Werde deinen Vorschlag aber mit in die Endauswahl nehmen und mal wieder die Fühler nach Ersatzspulen ausstrecken!

Es ist nicht so super eilig, deswegen überleg ich mir genau was ich mache.

Gruß
Lücke


----------



## dorschjaeger75 (13. Januar 2009)

*AW: Gute und günstige Brandungsrolle*



luecke3.0 schrieb:


> @dorschjaeger
> Ich gebe dir recht, die Rollen sind wirklich gut, das Problem ist ich habe nicht genug Ersatzspulen und mit Karpfenschnur in die Brandung zu gehen kannste vergessen, die haben viel zu viel Dehnung und man bekommt keinen Biss mit. Ich denke du weißt was die Ersatzspule (müssen die von der Pro sein, die XA gibts nicht mehr) für die Emblems kosten, wenn ich da 3 nehme bekomme ich fürs gleiche Geld 2 Rollen, leider. Selbst bei Ebay gehen die, wenn mal welche drin sind, selten unter 30€/STück weg.:c
> Andereeseits bin ich immer etwas faul was das umschrauben der Rollen angeht, klingt bekloppt aber jede Rute ist bei mir einer festen Rolle zugeordnet. Obwohl ich diesen Grundsatz für die paar mal im Jahr auch über Bord werfen kann.
> 
> ...


Ok, das Argument mit den E-Spulen zieht:q. Hab für meine 4Spulen auch 42€/Stück auf´n Tisch gelegt.
Das Argument mit den festen Ruten/Rollen Kombi´s kann ich auch nachvollziehen. Ist bei meinen Hauptangelarten genauso. Allerdings, wie Du ja auch schon selbst angemerkt hast, ist das umschrauben bei nicht so häufig ausgeübten Angelarten auch bei mir die gängige Praxis.

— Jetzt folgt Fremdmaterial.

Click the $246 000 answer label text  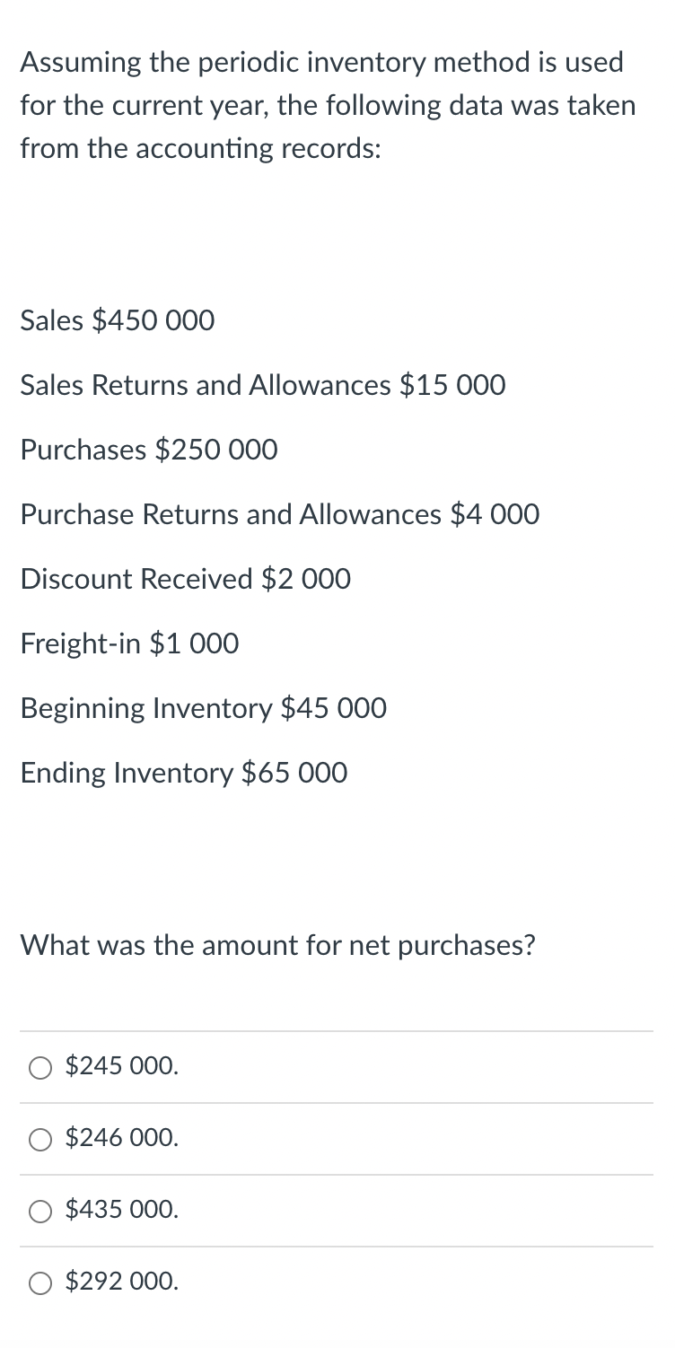120,1139
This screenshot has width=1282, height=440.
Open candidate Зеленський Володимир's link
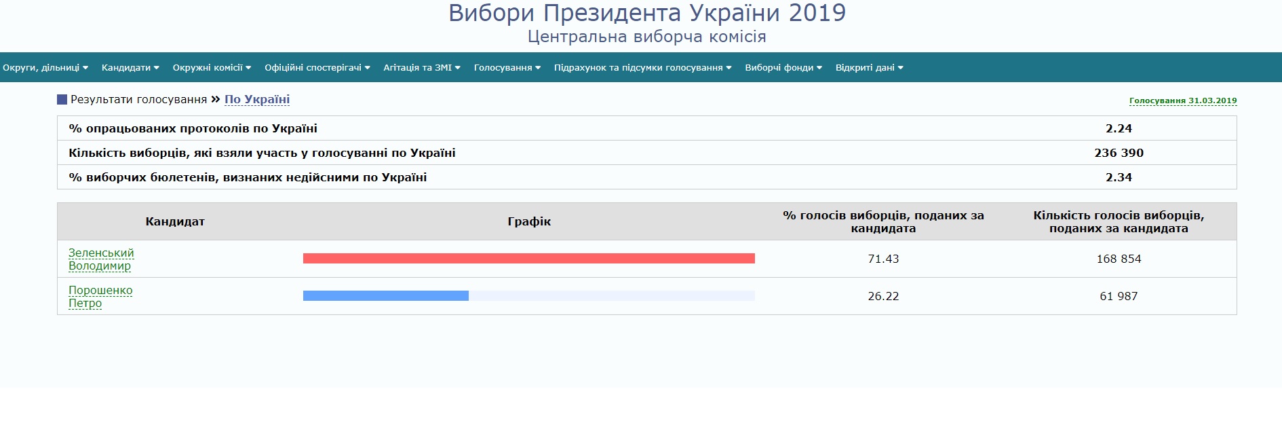(x=101, y=259)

Ok, dann bleibt mir nur noch der abgedroschene Tip mit Ebay: Schau Dich einfach mal ein wenig im Big Pit Bereich nach den einschlägigen Verdächtigen Emblem XT oder XA, oder Shimano Ultegra XT´s um.
Gebraucht heisst ja nicht gleich Schrott!!!
Die Emblem XT´s z.B. werden doch ziemlich häufig angeboten und gehen für nen schlanken Taler übern Tisch. Zum Teil auch neu vom Händler!! *Die langen für Deine Bedürfnisse vielleicht sogar nen ganzes Leben!!!* Sind zwar meist schon die Malaysia und nicht mehr die Japan Modelle, sollte aber kein Prob sein!! Ich fische schon seit gut 10Jahren ne 4500er XT zum Jiggen auf´m Kutter und das Ding will einfach nicht kaputt gehen!!!
Lieber was nachweislich bewährtes gebraucht kaufen als mit irgendwelchen "No-Name Rollen":g Experimente zu veranstalten!!!
Wie schon gesagt, das Brandungsfischen ist für Dich ja nur ne Randangelart!!


----------



## luecke3.0 (13. Januar 2009)

*AW: Gute und günstige Brandungsrolle*

@Dorschjäger
Die stehen schon unter ständiger Beobachtung, der einzige Nachteil ist mal wieder das bei den Rollen oft keine E-Spulen dabei sind, wenigstens eine pro Rolle wäre schon ganz schön.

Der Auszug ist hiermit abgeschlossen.